SUPPLIED TEXT:
══════════════════════════════

Atlanta Municipal Auditorium, originally known as the Auditorium and Armory, was an auditorium in Atlanta, Georgia, USA. It was constructed with funds raised by a committee of Atlanta citizens and then sold to the city of Atlanta.

The structure was dedicated in a pre-inaugural visit from President William Howard Taft in 1909 during which he was served a possum dinner, and the dining hall in which this event took place was named in his honor. The public dedication of the Auditorium took place with the hosting of the inaugural Atlanta Music Festival in May 1909. The Auditorium and Armory also housed the 179th Field Artillery, who stored munitions there as well as using the space for drills.

Over the years various concerts, theater productions, operas, balls, and professional wrestling matches were hosted at the auditorium, as were the 1922 to 1932 Southern Conference men's basketball tournaments. One additional event of note was the Gone with the Wind Ball, held in conjunction with the 1939 premiere of the film.

══════════════════════════════

DATASET EXCERPT:
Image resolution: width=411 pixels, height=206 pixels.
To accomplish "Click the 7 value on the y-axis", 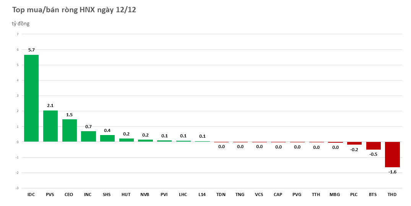I will [17, 34].
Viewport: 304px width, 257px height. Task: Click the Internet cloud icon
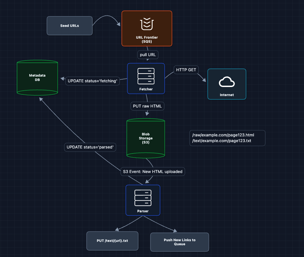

══════════════════════════════

BRIEF 1:
In the text on the Atlanta Municipal Auditorium, which military unit stored munitions in the building and used it for drills?
BRIEF 2:
Continue the text on the Atlanta Municipal Auditorium from the point where it stops.

WRITTEN ANSWER 1:
The 179th Field Artillery.

WRITTEN ANSWER 2:
The building originally had a red brick facade. After a 1940 fire the original architect, John Robert Dillon, redesigned the exterior and it was rebuilt with a marble facade.

Until Woodruff Arts Center opened, the Municipal Auditorium was the home of the Atlanta Symphony Orchestra.

Prior to the GSU sale the building housed an Austin concert pipe organ, typical of such turn of the century municipal halls (Chattanooga's Soldiers and Sailor's Auditorium still has theirs). It was (poorly) located in the ceiling space above the stage. By around 1970 it was used only two weeks in the Spring when most of the Atlanta High Schools held their graduation ceremonies there. Exactly one piece was played, Elgar's "Pomp and Circumstance". Elton John had a performance there during this time, wearing a red hotpants jumpsuit.

On October 26, 1970, the auditorium hosted the first Muhammad Ali fight in over three years, against Jerry Quarry. Ali had been banned from boxing in over 50 locations due to his refusal to participate in the Vietnam War draft. Atlanta was the first city to offer him a venue to box, effectively breaking the ban.

The building was sold in 1979 to Georgia State University which now uses the structure as their Alumni Hall. On September 17, 2010, Georgia State University renamed their Alumni Hall Dahlberg Hall, after alumnus A. W. "Bill" Dahlberg.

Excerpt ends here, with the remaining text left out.